Inspired by a January effort in which it assembled 108,000 nonperishable boxed meals for the hungry, Oro Valley Church of the Nazarene is thinking bigger.
This time, in an effort that began Wednesday and continues through Saturday, the goal is to put together 250,000 meals.
The so-called MobilePack event is sponsored by Feed My Starving Children, a Tempe-based nonprofit that collects the food and partners with other groups to send it all over the world.
Dick Egolf, the church’s missions president, said the response from members and others in the community inspired him to shoot higher.
“The January event was just exceptional,” he said. “We had such a good response that we decided to more than double our effort. We want more than just our church people to be involved. It’s a community-wide effort.”
As many as 1,200 volunteers will gather at the Oro Valley Church of the Nazarene, 500 W. Calle Concordia
Kids ages 5 and up are welcome to help their parents, and the church is offering child care for younger kids during the Saturday morning shift. Egolf said there is something to do for people of nearly all ages and ability levels.
“If you can’t stand, we have jobs they can do sitting down,” Egolf said, adding that the volunteer effort fits with the church’s religious and community-oriented philosophies.
Feed My Starving Children doesn’t determine where the meals will go in advance, but takes the packages and finds the best fit for them afterward. January’s MobilePack meals went to the Philippines.
Matt Young, an engineer and church volunteer who is helping organize the event and plans to work there along with his wife, Jamie, said it was eye-opening to take part in January’s MobilePack.
“It was the first time we had ever been to an event like that, and it was really just amazing how much we were able to get done in such a short period of time,” Young said. “It inspired me to want to be more involved.”
Young said he believes he’s motivated to help Feed My Starving Children because he respects the
organization and believes in its mission.

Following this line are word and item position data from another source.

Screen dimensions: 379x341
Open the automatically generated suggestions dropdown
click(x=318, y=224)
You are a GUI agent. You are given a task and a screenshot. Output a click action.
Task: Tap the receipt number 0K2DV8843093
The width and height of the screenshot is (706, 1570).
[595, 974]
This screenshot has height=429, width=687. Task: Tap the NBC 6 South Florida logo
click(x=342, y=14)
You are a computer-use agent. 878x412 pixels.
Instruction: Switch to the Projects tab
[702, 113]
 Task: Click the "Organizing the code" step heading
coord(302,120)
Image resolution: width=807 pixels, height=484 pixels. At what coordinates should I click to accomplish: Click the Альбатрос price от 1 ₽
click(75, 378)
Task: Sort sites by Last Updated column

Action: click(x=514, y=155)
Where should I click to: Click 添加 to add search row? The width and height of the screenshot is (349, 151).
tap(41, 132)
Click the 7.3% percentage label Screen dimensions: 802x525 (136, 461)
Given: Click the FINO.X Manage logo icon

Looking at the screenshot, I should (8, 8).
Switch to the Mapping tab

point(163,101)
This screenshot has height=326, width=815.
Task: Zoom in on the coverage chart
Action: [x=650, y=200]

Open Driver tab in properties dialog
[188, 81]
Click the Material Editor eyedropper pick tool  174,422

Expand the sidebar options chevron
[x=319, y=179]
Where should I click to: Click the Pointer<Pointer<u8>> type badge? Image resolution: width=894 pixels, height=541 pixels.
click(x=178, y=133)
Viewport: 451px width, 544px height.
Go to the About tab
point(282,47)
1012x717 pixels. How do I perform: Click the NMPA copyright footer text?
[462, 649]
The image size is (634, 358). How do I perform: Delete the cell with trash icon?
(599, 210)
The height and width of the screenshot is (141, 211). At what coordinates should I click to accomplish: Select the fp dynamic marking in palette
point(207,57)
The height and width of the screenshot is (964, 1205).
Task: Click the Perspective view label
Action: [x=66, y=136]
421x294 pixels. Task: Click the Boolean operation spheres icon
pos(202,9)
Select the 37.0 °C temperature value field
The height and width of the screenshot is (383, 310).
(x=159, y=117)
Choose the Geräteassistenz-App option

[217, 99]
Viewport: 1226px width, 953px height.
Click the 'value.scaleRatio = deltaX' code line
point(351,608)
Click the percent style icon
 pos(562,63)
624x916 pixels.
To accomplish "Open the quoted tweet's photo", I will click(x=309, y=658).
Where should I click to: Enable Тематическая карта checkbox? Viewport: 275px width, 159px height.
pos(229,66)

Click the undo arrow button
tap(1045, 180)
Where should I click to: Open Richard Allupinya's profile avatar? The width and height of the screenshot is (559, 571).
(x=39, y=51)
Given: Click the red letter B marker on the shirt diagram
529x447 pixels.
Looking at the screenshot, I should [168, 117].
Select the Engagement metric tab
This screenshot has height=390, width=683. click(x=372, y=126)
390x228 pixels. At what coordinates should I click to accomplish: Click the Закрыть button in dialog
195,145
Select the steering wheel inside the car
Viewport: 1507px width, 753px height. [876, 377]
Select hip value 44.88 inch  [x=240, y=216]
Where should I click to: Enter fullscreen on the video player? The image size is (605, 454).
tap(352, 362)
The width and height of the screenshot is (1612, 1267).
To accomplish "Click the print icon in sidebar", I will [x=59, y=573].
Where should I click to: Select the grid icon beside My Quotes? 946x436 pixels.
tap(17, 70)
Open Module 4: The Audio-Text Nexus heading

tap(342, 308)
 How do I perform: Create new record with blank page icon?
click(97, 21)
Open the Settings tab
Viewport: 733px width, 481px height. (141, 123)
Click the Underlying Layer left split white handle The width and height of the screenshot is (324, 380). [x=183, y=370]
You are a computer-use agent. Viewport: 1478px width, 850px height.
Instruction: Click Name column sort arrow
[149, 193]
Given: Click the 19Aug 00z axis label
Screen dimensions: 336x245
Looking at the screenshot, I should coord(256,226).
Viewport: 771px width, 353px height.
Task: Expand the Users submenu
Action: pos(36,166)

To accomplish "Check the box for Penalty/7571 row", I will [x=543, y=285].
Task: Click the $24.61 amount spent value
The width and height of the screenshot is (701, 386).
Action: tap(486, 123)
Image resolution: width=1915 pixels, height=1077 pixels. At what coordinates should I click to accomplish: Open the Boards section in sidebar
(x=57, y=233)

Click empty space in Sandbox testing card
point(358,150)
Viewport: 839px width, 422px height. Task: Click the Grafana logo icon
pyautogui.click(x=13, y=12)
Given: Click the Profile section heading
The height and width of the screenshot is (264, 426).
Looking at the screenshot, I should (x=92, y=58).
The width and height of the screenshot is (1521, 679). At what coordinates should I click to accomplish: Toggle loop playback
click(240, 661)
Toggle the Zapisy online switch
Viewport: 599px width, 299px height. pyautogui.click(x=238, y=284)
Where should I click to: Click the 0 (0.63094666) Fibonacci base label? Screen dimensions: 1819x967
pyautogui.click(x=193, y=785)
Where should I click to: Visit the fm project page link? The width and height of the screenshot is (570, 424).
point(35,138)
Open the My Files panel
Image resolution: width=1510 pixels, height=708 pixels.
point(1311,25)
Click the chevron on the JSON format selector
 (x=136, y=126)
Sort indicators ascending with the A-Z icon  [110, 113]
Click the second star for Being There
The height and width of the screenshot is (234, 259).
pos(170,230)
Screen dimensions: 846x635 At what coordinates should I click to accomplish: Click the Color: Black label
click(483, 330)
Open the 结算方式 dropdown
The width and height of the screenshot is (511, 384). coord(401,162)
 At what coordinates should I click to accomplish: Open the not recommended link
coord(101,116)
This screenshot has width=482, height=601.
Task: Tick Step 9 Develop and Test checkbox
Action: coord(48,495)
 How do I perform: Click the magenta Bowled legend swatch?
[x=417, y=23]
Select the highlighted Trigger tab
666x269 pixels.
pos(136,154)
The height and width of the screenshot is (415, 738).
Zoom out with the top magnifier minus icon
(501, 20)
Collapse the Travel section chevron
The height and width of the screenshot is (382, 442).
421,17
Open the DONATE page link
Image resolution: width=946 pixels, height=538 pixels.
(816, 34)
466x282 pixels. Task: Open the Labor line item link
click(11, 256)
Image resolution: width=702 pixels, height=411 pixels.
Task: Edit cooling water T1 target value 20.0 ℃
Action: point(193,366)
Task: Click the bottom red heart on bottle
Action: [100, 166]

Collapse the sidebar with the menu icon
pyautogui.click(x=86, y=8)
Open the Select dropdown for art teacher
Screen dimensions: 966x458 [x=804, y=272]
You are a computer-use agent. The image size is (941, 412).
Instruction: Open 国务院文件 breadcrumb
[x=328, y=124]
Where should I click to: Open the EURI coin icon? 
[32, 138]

“The organization is one of the best charities out there,” he said, citing the nonprofit’s figures of spending 93 percent of the money it receives on food. “Each meal only costs 22 cents to produce and they get it out to the people that need it. That’s the reason why all of the packing is done by volunteers — to keep the overhead low.”
Egolf said that although the work is in the style of an assembly line, the camaraderie makes for a good time.
“It’s a lot of fun,” he said. “We have eight stations that you work at in teams. We try to get some competitions going, and every time they finish a box of 32 meals, there’s a team cheer. There’s continuous music playing. The two hours go by so fast that the main comment I get after a shift is done is ‘Can we keep going? I want to keep going.’”
Young said the reward for volunteering comes in the work itself.
“You’re always doing different things and moving around,” he said. “Everybody’s having a good time.”